U.S. Cable Regulation

Must-carry rules, which mandate that cable companies carry various local and public television stations within a cable provider's service area, have a long and dramatic history since their inception in 1972. Designed originally to insure that local television stations did not lose market share with increased competition from cable networks competing for a limited number of cable channels, must-carry rules have, over time, been ruled unconstitutional and gone through numerous changes.

When first passed in 1972, the must-carry rules required that cable companies provide channels for all local broadcasters within a 60-mile (later changed to 50-mile) radius of the cable company's service area. In the mid-1980s, various cable companies, including superstation WTBS owner Turner Broadcasting, brought suit against the FCC, claiming the rules were unconstitutional. In 1985 and 1987, the U.S. Court of Appeals found that must-carry rules did, indeed, violate the First Amendment. From then until 1992, stations were only required to carry public television signals and provide subscribers with an option for an A/B switch to allow access to local broadcast signals. This change bode particularly ill for small UHF stations, whose cable carriers could replace them with stronger, more desirable superstations.

The 1992 Communications Act, while still requiring carriage of local commercial and public stations, allowed cable companies to drop redundant carriage of signals, where stations within the service area duplicated programming (for example, two stations within a fifty mile radius carrying the same network or two college public broadcasting stations both carrying PBS). More confusion resulted when, in October 1994, the FCC gave stations a choice of being carried under the must-carry rules or under a new regulation requiring cable companies to obtain retransmission consent before carrying a broadcast signal. The retransmission consent ruling gave desirable local stations increased power to negotiate the terms of carriage the cable company would provide, including channel preference.
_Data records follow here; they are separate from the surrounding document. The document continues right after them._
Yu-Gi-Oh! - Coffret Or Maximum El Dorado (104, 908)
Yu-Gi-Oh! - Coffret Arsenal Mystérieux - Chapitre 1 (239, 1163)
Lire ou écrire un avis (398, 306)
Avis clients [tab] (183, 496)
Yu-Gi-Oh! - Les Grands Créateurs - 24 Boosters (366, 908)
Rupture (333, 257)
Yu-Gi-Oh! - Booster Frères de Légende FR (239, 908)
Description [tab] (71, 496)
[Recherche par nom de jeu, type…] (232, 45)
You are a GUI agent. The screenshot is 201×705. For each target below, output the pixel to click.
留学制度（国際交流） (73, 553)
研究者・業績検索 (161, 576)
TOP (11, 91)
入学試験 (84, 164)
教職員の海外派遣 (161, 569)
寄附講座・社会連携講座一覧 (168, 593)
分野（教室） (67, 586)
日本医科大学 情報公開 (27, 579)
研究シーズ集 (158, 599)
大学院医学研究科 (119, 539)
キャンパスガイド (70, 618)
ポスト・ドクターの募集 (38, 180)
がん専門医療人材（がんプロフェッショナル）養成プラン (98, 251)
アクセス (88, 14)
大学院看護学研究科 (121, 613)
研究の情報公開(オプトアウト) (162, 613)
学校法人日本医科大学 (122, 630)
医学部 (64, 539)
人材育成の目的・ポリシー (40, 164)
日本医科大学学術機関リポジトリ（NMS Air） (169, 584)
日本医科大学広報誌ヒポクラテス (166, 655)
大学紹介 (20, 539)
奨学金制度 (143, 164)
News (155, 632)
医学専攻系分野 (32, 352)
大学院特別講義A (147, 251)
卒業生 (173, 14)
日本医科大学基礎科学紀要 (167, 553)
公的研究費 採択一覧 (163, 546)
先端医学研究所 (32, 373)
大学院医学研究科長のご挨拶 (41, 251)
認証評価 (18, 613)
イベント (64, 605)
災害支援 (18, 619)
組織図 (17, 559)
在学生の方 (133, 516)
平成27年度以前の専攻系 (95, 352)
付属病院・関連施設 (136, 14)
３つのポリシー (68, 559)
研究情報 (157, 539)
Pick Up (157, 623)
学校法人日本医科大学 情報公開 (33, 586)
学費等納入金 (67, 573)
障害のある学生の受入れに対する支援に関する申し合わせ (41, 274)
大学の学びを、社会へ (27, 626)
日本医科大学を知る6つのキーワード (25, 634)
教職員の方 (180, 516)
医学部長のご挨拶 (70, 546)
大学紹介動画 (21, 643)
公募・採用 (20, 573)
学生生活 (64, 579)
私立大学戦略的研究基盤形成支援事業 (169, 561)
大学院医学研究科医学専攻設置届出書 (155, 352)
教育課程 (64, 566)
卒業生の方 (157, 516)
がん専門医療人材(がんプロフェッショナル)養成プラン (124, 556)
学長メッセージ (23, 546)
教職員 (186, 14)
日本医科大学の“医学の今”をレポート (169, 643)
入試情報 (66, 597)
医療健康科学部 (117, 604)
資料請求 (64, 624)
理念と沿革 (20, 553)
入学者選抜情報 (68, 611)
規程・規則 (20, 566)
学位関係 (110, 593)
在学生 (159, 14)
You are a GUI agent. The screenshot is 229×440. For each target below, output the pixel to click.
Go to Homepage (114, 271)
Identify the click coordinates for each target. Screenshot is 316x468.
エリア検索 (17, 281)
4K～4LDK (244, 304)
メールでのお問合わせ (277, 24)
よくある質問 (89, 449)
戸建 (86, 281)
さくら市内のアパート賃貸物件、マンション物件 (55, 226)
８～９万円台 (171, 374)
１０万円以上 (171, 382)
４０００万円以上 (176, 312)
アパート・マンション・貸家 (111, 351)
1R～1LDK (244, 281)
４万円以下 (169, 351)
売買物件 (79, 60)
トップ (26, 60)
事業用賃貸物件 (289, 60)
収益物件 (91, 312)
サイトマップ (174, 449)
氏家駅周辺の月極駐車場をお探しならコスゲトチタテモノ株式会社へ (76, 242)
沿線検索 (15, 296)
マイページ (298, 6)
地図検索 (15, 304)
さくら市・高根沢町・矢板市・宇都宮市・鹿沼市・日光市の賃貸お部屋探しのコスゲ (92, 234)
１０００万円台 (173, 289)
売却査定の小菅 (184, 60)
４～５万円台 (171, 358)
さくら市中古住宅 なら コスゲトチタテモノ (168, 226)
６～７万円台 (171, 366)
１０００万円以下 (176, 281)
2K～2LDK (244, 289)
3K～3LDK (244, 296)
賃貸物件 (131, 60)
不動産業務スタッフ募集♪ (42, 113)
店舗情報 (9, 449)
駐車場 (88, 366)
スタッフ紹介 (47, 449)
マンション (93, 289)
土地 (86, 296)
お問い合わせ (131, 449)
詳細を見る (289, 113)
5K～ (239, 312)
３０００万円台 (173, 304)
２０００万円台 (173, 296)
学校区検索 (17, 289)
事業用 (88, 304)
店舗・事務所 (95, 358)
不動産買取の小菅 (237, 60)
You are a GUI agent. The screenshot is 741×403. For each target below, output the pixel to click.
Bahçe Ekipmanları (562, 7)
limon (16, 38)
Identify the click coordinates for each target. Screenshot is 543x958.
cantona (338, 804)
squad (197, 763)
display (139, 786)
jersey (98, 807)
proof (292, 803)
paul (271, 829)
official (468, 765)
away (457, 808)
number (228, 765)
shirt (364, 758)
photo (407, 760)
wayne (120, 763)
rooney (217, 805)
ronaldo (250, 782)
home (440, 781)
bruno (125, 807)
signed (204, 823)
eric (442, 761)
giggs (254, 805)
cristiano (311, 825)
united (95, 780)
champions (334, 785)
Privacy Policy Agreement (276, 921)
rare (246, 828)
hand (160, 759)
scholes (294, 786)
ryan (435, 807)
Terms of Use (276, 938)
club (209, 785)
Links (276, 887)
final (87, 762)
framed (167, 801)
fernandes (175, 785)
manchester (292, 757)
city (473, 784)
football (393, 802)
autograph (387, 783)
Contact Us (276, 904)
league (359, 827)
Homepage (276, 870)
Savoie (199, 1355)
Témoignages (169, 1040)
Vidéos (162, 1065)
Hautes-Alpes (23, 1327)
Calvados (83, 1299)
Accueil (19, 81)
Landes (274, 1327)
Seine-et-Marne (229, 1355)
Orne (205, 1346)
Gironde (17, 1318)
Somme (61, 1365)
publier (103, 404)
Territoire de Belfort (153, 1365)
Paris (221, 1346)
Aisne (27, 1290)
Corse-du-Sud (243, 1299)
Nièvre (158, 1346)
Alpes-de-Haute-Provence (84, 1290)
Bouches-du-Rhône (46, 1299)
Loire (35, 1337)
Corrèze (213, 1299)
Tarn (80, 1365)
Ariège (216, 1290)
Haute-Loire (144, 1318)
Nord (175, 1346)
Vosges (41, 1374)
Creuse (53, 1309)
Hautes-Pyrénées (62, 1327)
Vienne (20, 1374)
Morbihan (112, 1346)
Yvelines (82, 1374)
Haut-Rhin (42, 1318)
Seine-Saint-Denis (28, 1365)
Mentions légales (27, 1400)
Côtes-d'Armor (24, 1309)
Must-carry rules were still in effect upon passage of the 1996 Telecommunications Act--and still being challenged by cable companies. None of the must-carry rules effect cable retransmission of FM radio signals.

-Michael B. Kassel

FURTHER READING

Bittner, John R. Law and Regulation of Electronic Media. New York: Prentice Hall, 1994.

Eastman, Susan Tyler, Sydney W. Head, and Lewis Klein. Broadcast/Cable Programming Strategies and Practices. Belmont, California: Wadsworth, 1981; 3rd edition, 1989.

Hilliard, Robert L. and Michael C. Keith. The Broadcast Century. Boston: Focal, 1992.